_THE PROBLEM_
The lines from the one with "Given: Increase Confirmation % with up arrow" through the last line of the material below, copied exactly and free of pictures, make up the whole answer.

DATA FOR ANALYSIS Start Marker

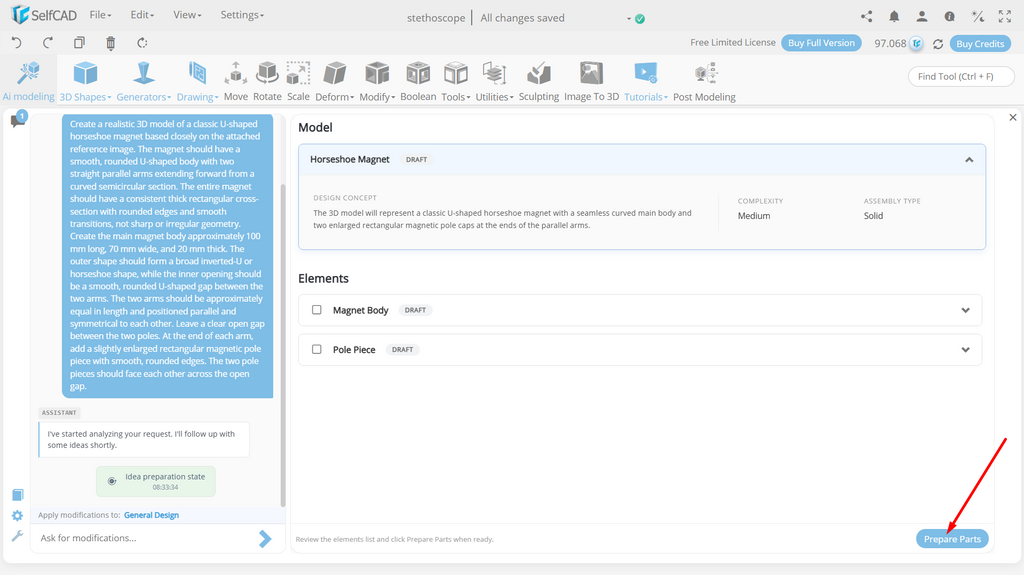1024x575 pixels.
Task: Open the Boolean tool
Action: point(418,82)
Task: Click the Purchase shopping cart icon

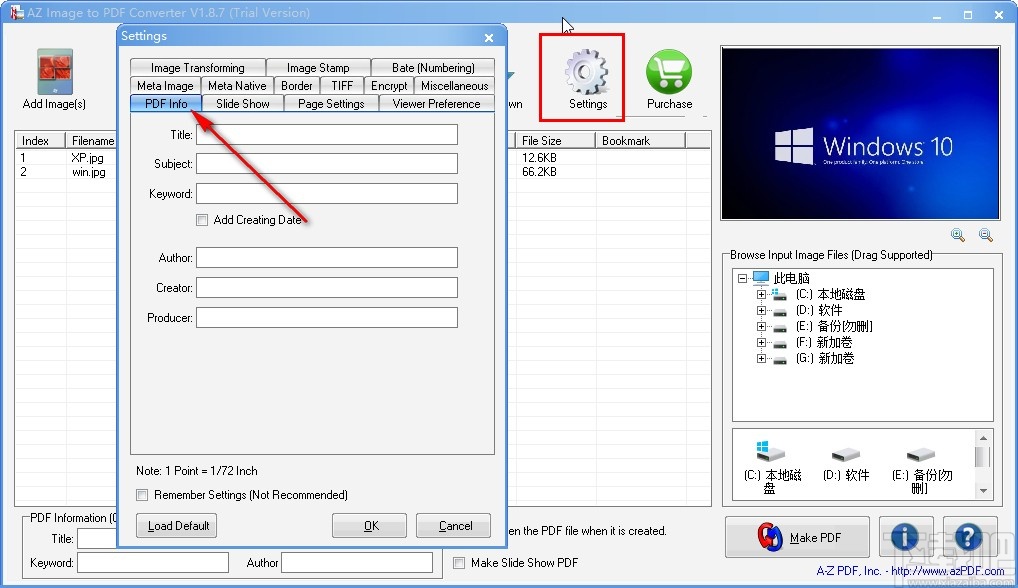Action: pos(668,70)
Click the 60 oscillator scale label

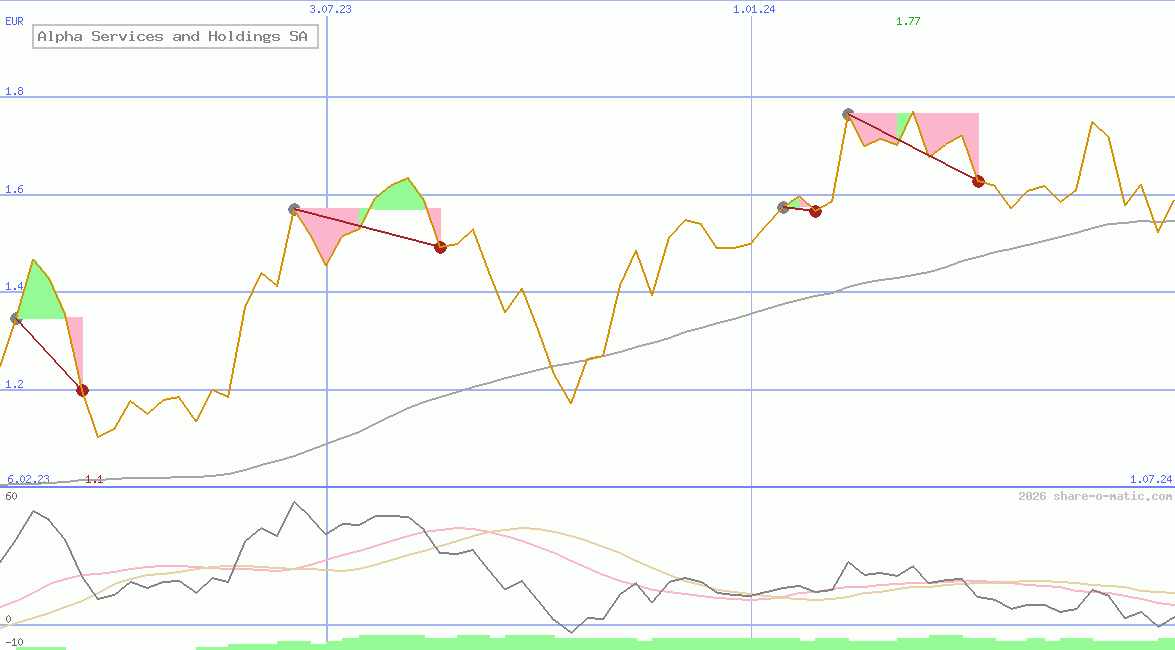click(11, 495)
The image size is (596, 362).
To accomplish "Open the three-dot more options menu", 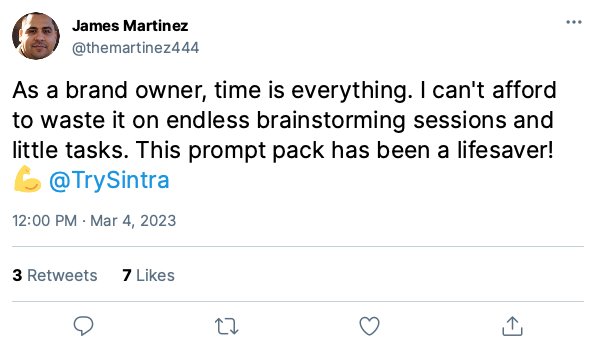I will 574,22.
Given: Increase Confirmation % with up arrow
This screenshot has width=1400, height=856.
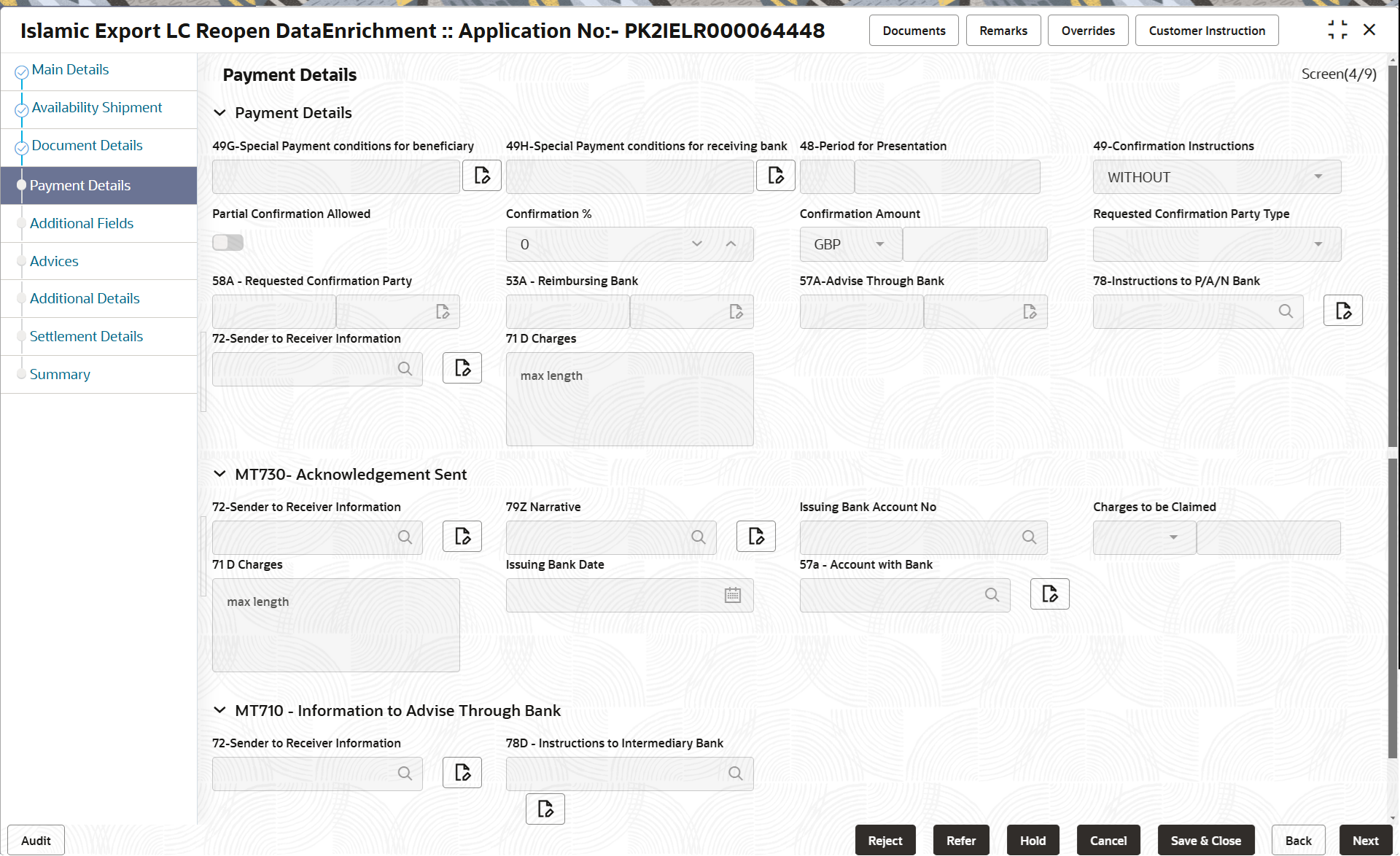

DATA FOR ANALYSIS End Marker

_RESULT OF THIS EXERCISE_
Given: Increase Confirmation % with up arrow
This screenshot has width=1400, height=856.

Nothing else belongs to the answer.